#### The task
Please pull out each line of the items below that contains the string "height". Case counts.

───── Material shown ─────

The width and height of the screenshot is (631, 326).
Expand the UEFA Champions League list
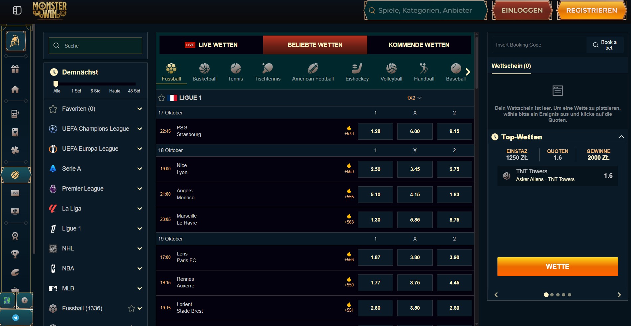coord(140,129)
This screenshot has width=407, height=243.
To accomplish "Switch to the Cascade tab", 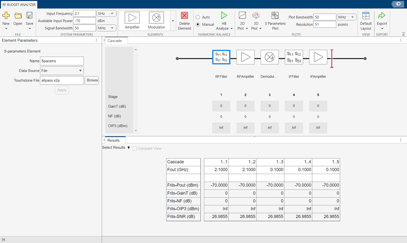I will pyautogui.click(x=114, y=41).
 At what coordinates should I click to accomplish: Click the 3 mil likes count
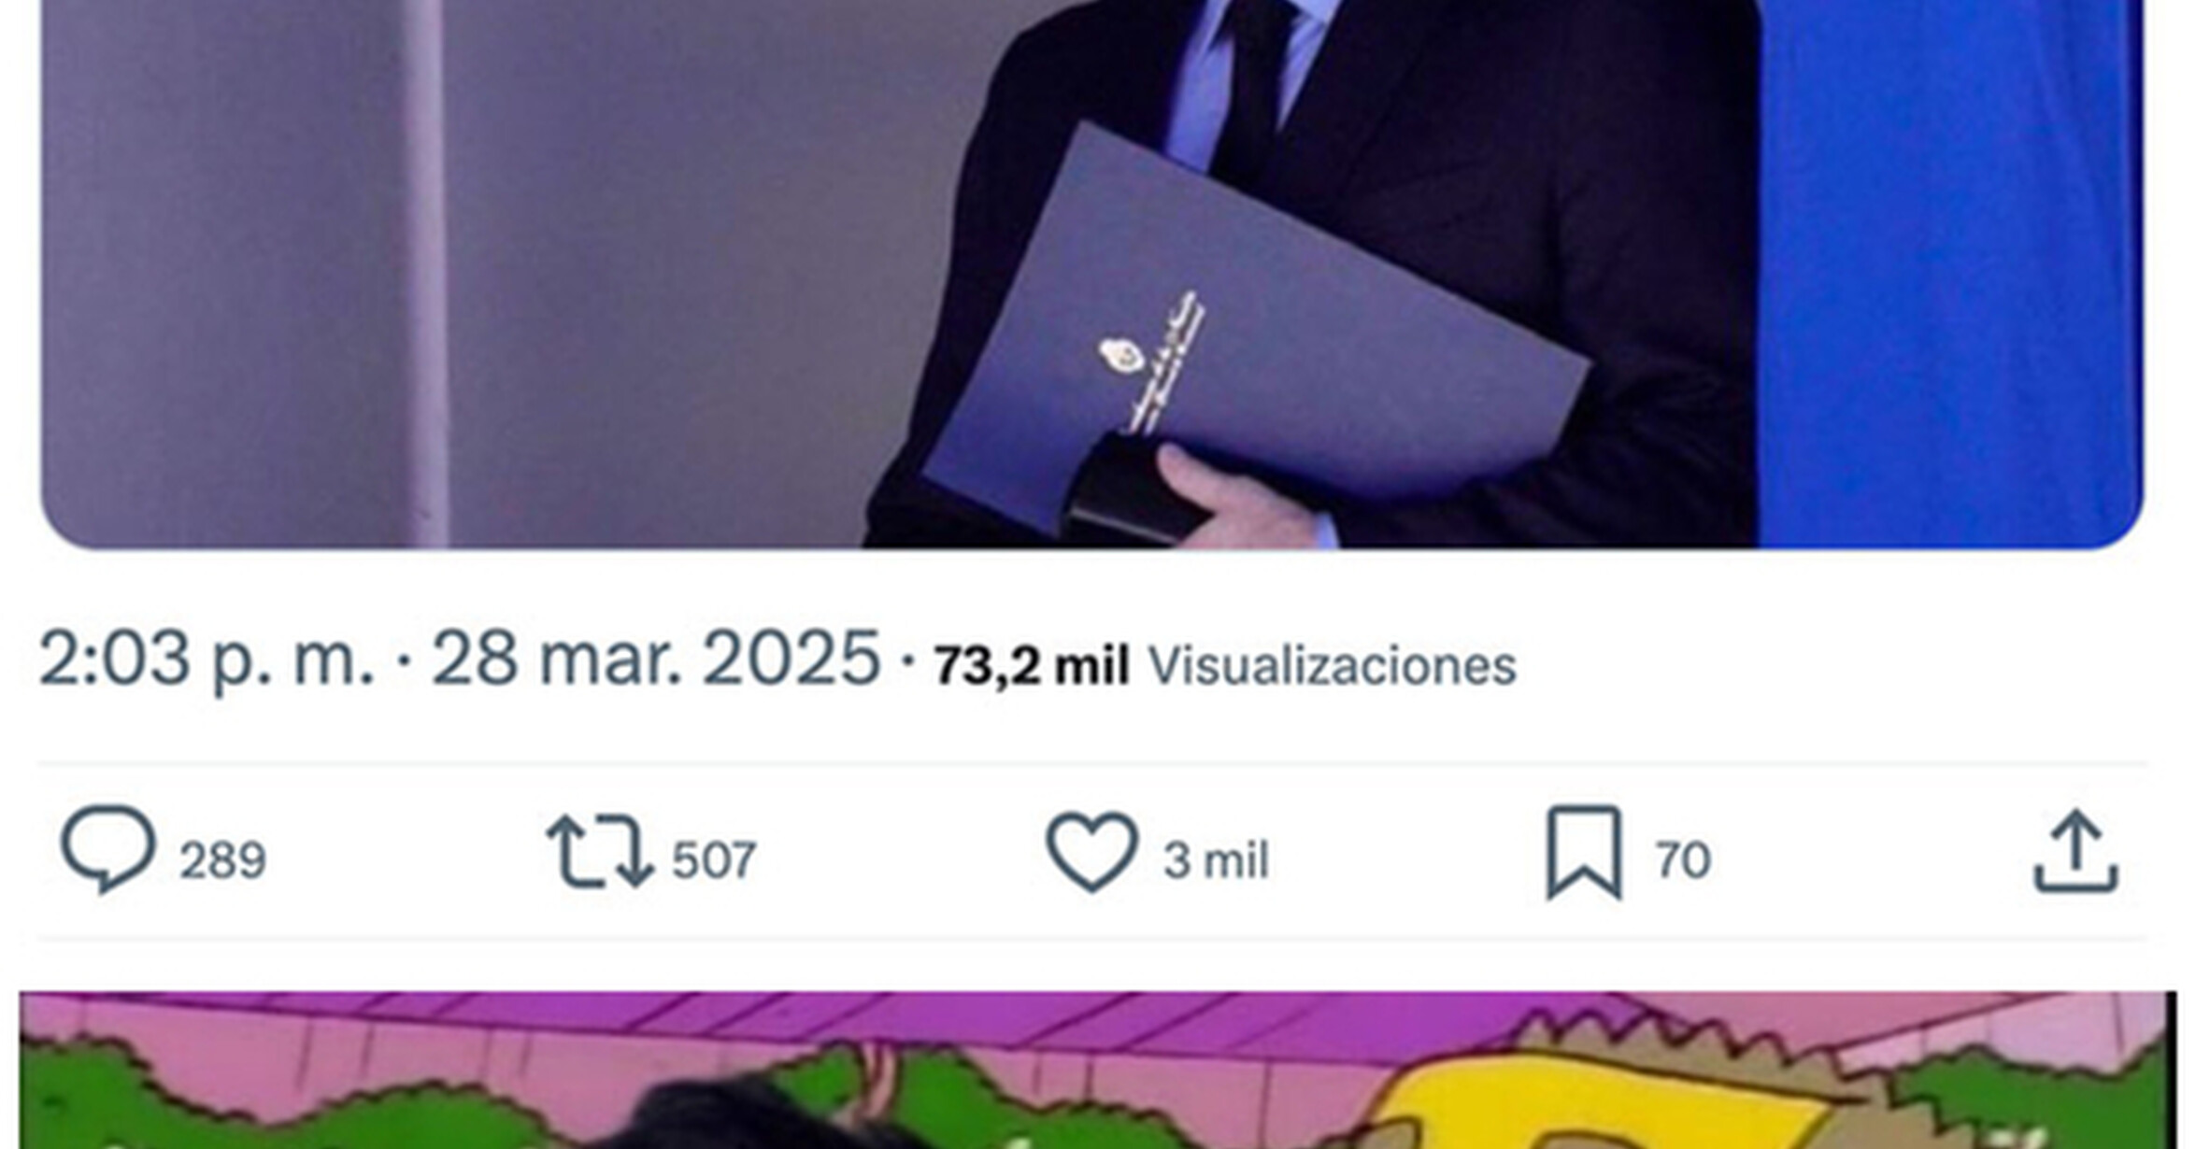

─────

#### Solution for this problem
The width and height of the screenshot is (631, 326).
This screenshot has width=407, height=243.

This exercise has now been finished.